--- Deine Aufgabe ---
Wiederhole wörtlich den Abschnitt aus dem Text zum Hallwilerseelauf, der bei den Worten „Die Vorstellung der“ beginnt; hör nach „Beinwil nach Mosen.“ auf.

--- Vorliegender Text ---
____________

«Unbeschreiblich!» – Renate Wyss bringt es auf den Punkt, wenn sie von den Schönheiten des Hallwilerseelaufs spricht. Die Solothurnerin aus Beinwil kam letztes Jahr im aargauischen Beinwil nicht nur darum zu einem prägenden Erlebnis.
Die Vorstellung der schönsten Schweizer Läufe aus dem Heft \“Swiss Runners 2010\“ – See, Schilf und Schloss – 36. Hallwilerseelauf am 16. Oktober 2010
Als sich Renate Wyss letzten Oktober an die Startlinie in Beinwil am See stellte, wusste sie: «Ich bin fit, ich kann schnell laufen.» Weil zudem die Temperatur stimmte, schöpfte sie Hoffnung auf eine gute Zeit. Diese Vorgabe verleitete sie aber nicht zu falscher Euphorie. Sie hielt sich zurück, drosselte ihren Rhythmus auf den ersten zwei abfallenden Kilometern von Beinwil nach Mosen.

____________

--- Materialliste ---
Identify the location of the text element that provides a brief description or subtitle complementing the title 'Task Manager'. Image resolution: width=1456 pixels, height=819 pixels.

____________

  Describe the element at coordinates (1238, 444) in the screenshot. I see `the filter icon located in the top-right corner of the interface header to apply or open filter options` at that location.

____________

--- Als Antwort ---
Die Vorstellung der schönsten Schweizer Läufe aus dem Heft \“Swiss Runners 2010\“ – See, Schilf und Schloss – 36. Hallwilerseelauf am 16. Oktober 2010
Als sich Renate Wyss letzten Oktober an die Startlinie in Beinwil am See stellte, wusste sie: «Ich bin fit, ich kann schnell laufen.» Weil zudem die Temperatur stimmte, schöpfte sie Hoffnung auf eine gute Zeit. Diese Vorgabe verleitete sie aber nicht zu falscher Euphorie. Sie hielt sich zurück, drosselte ihren Rhythmus auf den ersten zwei abfallenden Kilometern von Beinwil nach Mosen.